What is being asked:
Extract the text from the methods section on mice and lymphoma cells, from "BALB/c mice were" up to and including "provided ad libitum.", and copy it word for word.

══ Text segment

Materials and methods

Mice

BALB/c mice were born, grown and maintained in the Laboratory of Animal Experimentation of the Autonomous University of Nuevo Leon. Male mice aged 4 to 8 weeks were used to isolate BM-MSCs. A total of 72 female BALB/c mice (12 weeks old) weighing 19–22 g were used to induce solid lymphomas and evaluate the in vivo anti-lymphoma efficacy. From mice birth and throughout the experiments until the last mouse was euthanized, all animals were kept in individually ventilated cages at 25°C with sterilized air with EPA filters (UREAtac; LAB&Bio), with 50% humidity, ≤500 ppm of CO₂, ≤15 ppm of NH₃ and a light/dark cycle of 12/12 h. Access to food (Labdiet 5001; LabSupply) and purified sterile water was provided ad libitum.

Lymphoma cells

The thymic lymphoma cell line L5178Y was used to produce lymphomas; the clone that was used (3.7.2C) was derived from the L5178YS cell line. In vitro, these cells grow in suspension; in vivo, when inoculated intramuscularly, they produce solid lymphomas, and when injected intraperitoneally, they grow abundantly and produce ascites. The L5178Y cell line was purchased from the American Type Culture Collection (cat. no. CRL-9518™; ATCC^®) and cultured as instructed by the manufacturer. The culture medium was Dulbecco's modified Eagles medium (DMEM) high glucose medium (4.5 g/l), 0.1% pluronic, 100 µg gentamycin/ml, 2.5 µg amphotericin B/ml, and 10% fetal bovine serum (FBS; Gibco; Thermo Fisher Scientific, Inc.).

════
══ Data section

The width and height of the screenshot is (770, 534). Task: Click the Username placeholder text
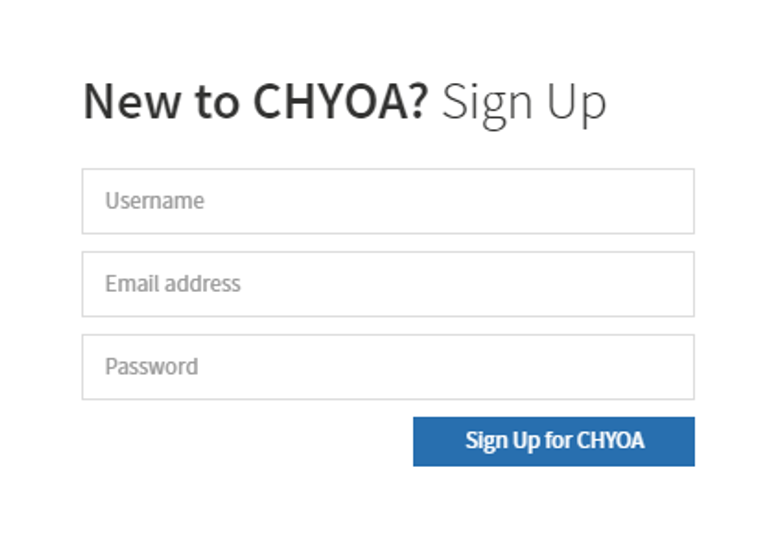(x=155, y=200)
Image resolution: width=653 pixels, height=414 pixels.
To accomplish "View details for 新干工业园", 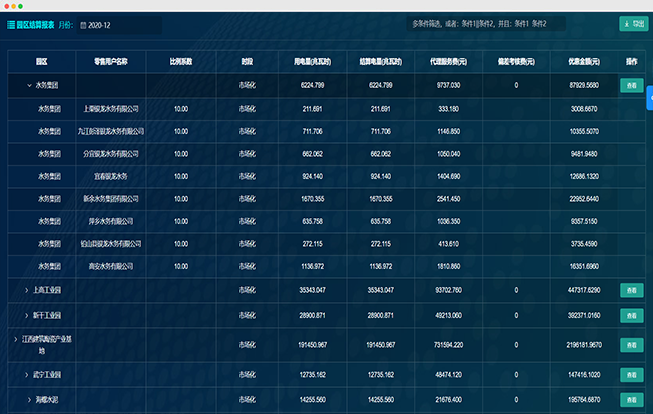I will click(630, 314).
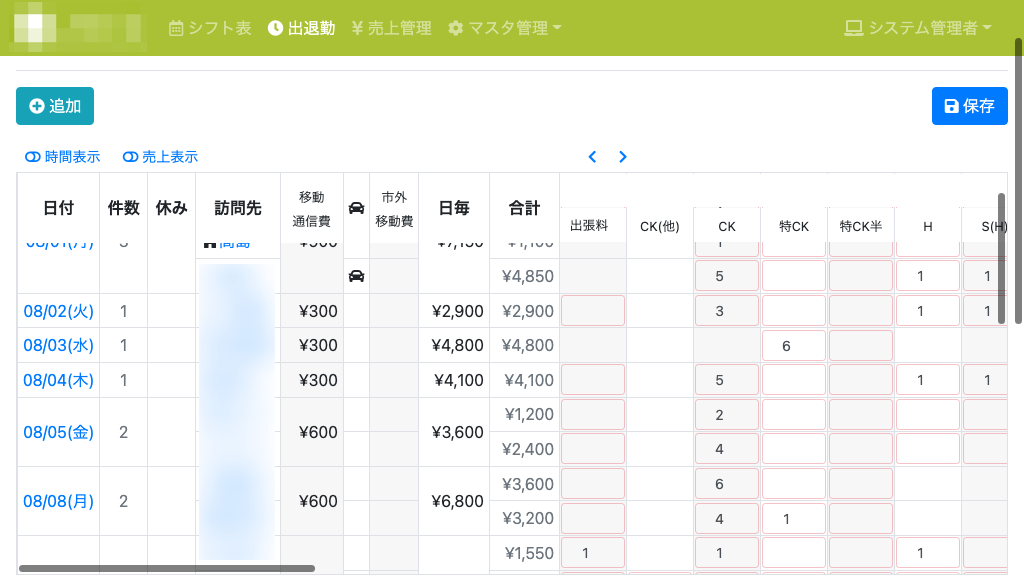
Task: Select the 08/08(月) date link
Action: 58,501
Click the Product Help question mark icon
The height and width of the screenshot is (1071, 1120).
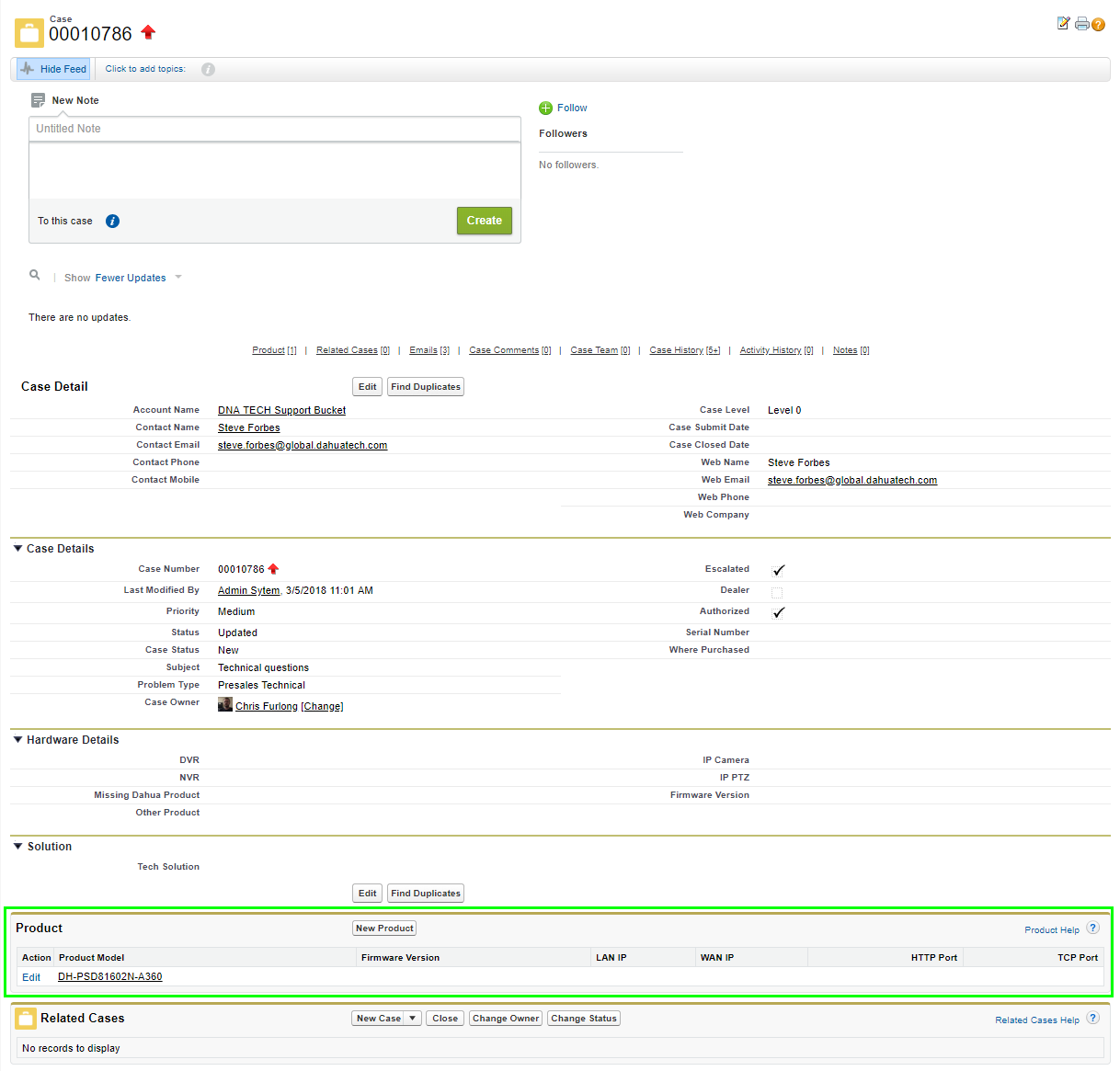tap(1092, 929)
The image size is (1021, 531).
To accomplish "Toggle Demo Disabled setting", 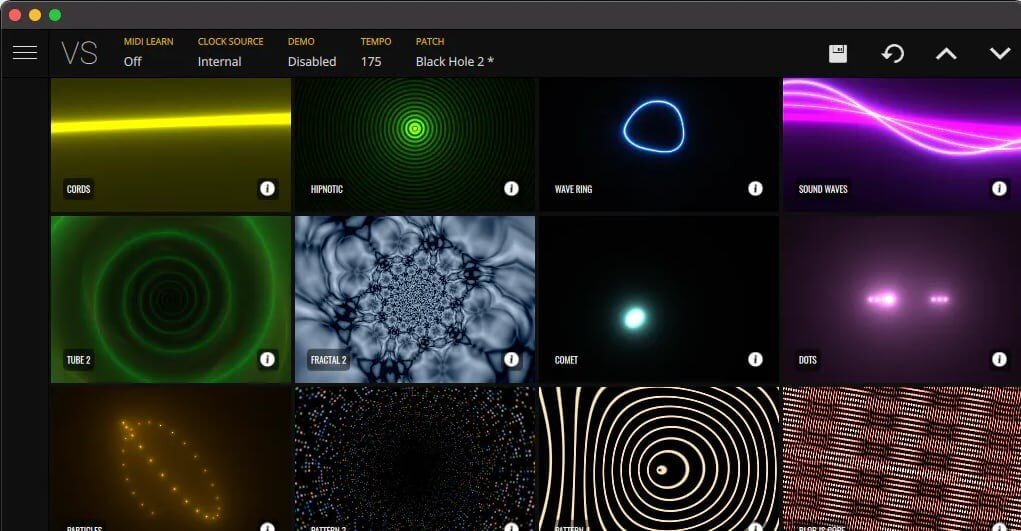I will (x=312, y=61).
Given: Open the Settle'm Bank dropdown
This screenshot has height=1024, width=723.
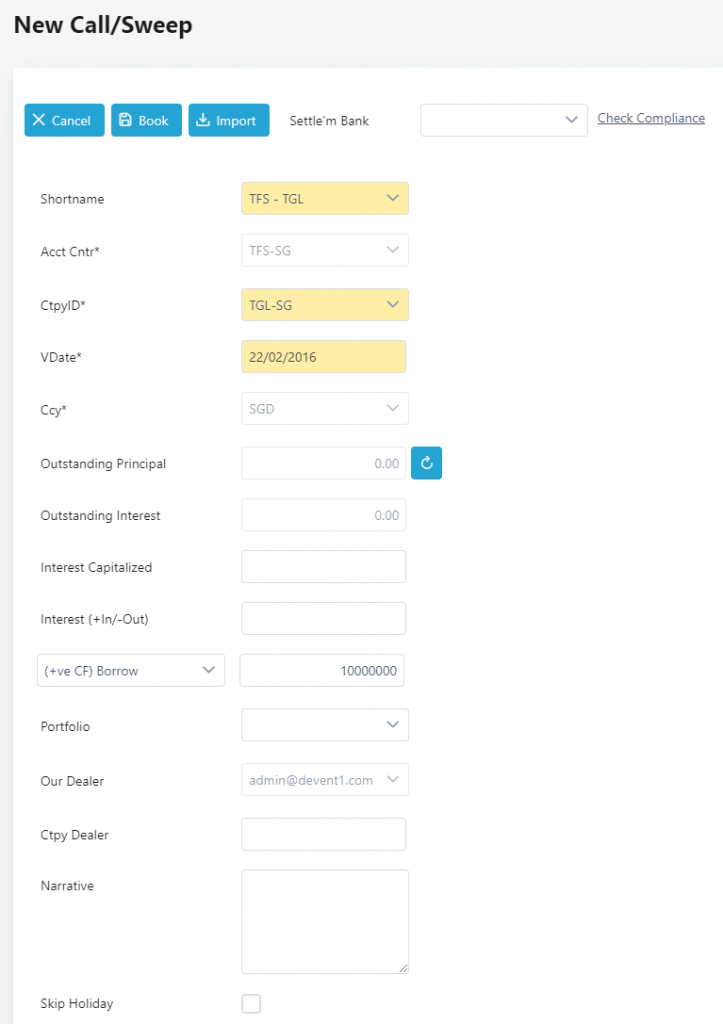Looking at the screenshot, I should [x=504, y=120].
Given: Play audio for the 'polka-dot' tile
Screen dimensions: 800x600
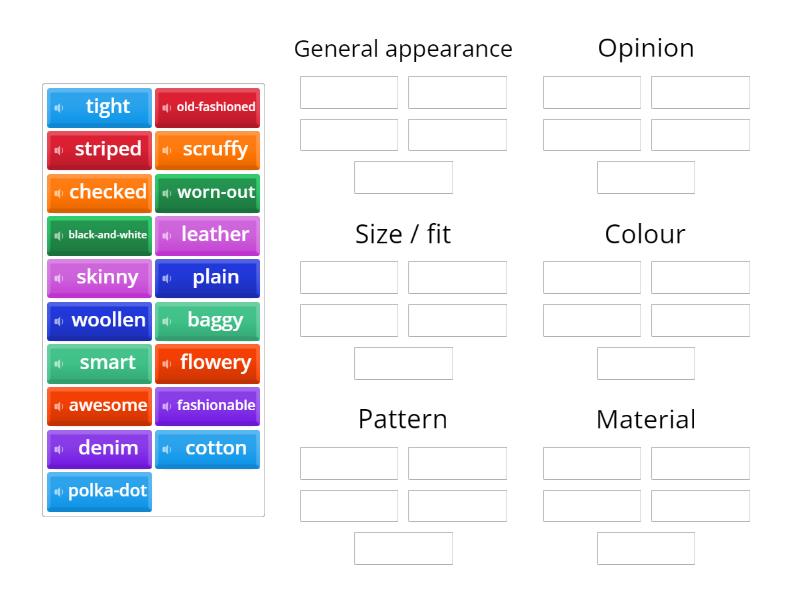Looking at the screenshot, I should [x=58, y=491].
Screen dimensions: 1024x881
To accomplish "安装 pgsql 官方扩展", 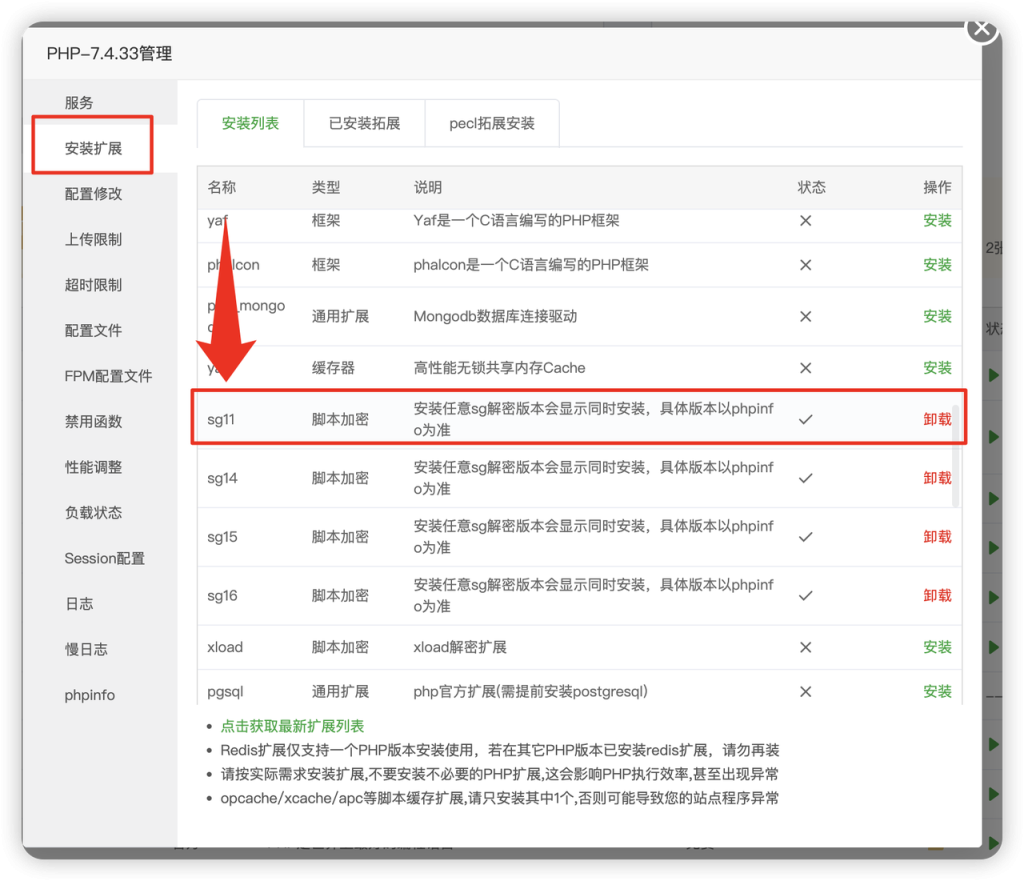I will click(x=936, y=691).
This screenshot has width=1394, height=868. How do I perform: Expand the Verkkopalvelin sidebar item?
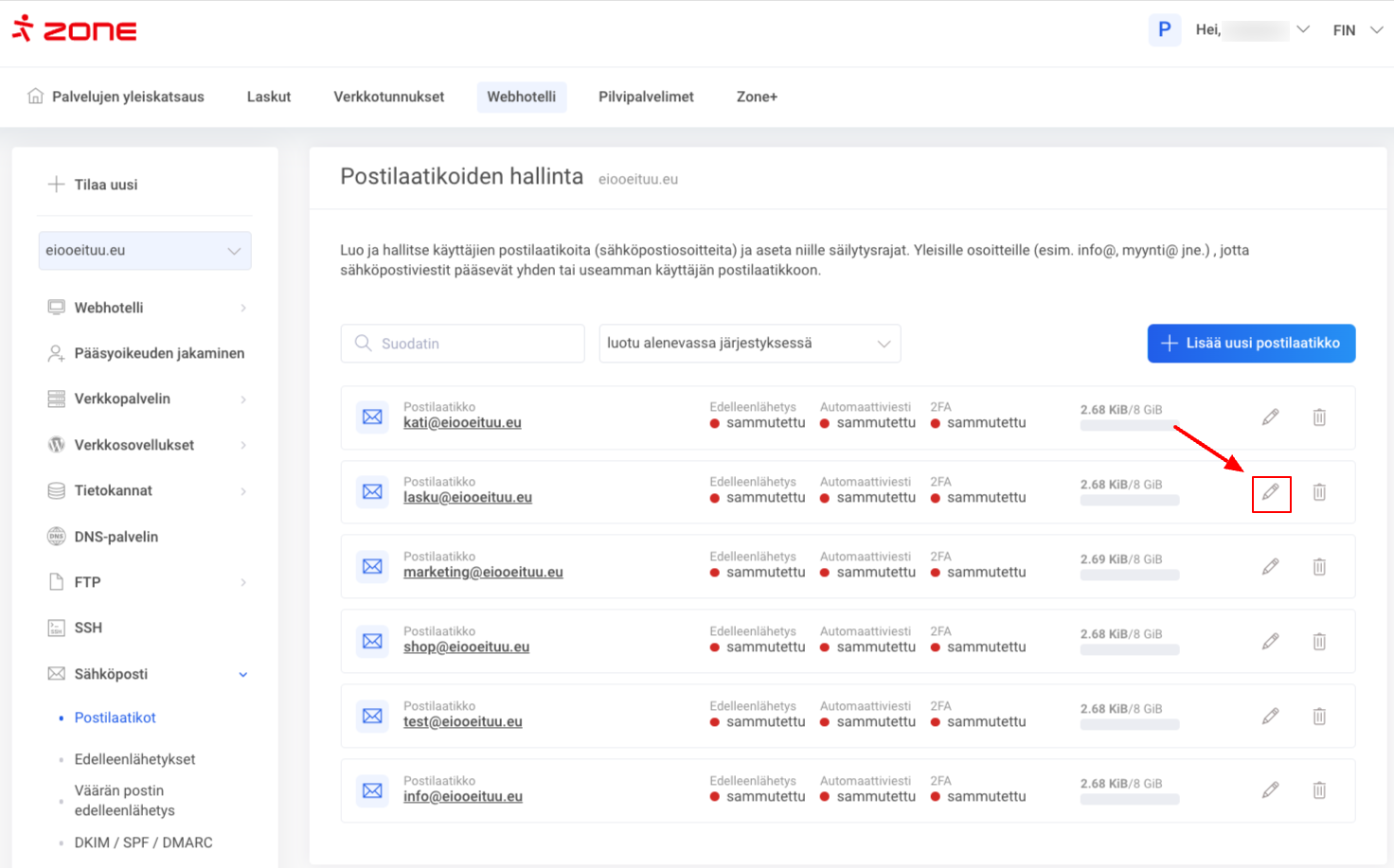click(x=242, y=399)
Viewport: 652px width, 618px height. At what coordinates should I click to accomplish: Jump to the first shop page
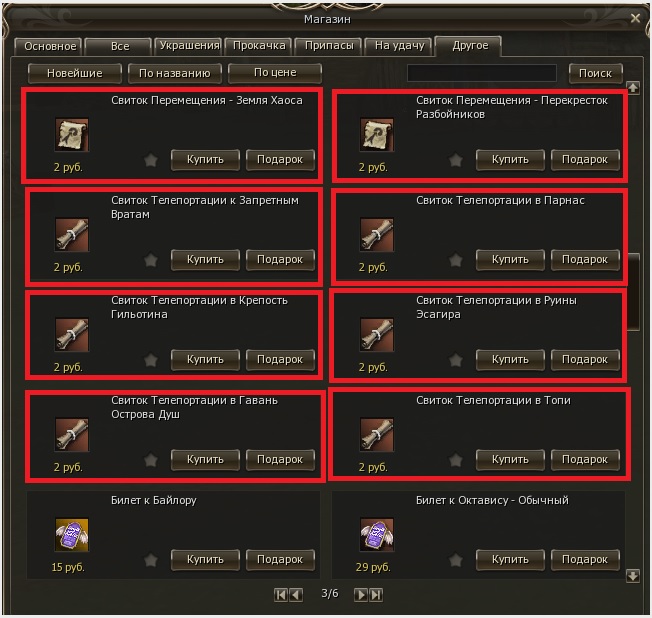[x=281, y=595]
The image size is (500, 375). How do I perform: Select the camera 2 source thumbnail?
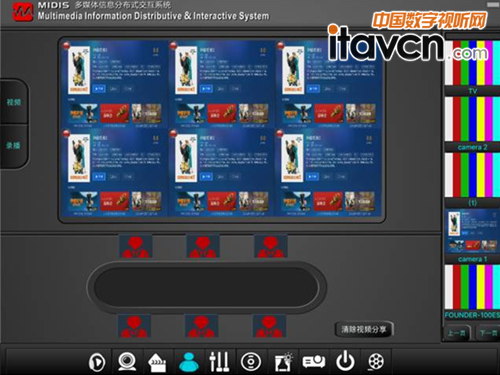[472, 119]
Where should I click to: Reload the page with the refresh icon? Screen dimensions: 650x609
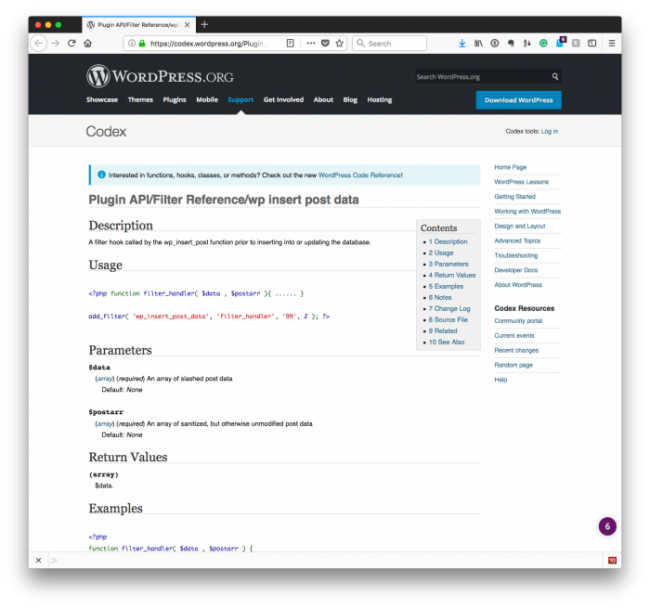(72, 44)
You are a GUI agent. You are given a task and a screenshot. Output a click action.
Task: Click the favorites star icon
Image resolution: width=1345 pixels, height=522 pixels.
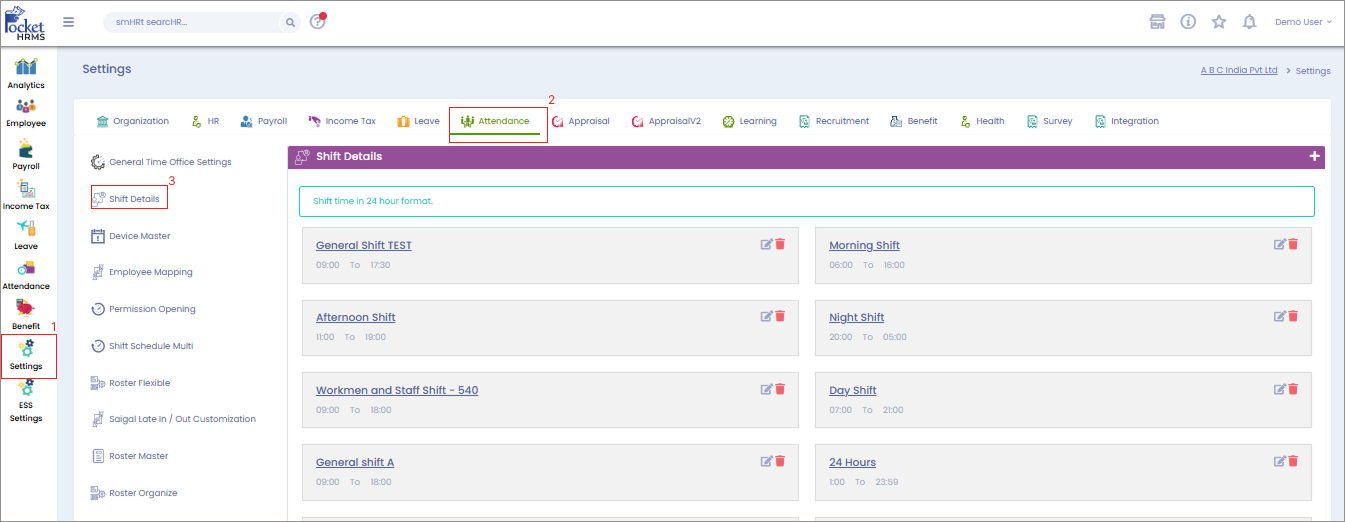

════

Expected answer:
BALB/c mice were born, grown and maintained in the Laboratory of Animal Experimentation of the Autonomous University of Nuevo Leon. Male mice aged 4 to 8 weeks were used to isolate BM-MSCs. A total of 72 female BALB/c mice (12 weeks old) weighing 19–22 g were used to induce solid lymphomas and evaluate the in vivo anti-lymphoma efficacy. From mice birth and throughout the experiments until the last mouse was euthanized, all animals were kept in individually ventilated cages at 25°C with sterilized air with EPA filters (UREAtac; LAB&Bio), with 50% humidity, ≤500 ppm of CO₂, ≤15 ppm of NH₃ and a light/dark cycle of 12/12 h. Access to food (Labdiet 5001; LabSupply) and purified sterile water was provided ad libitum.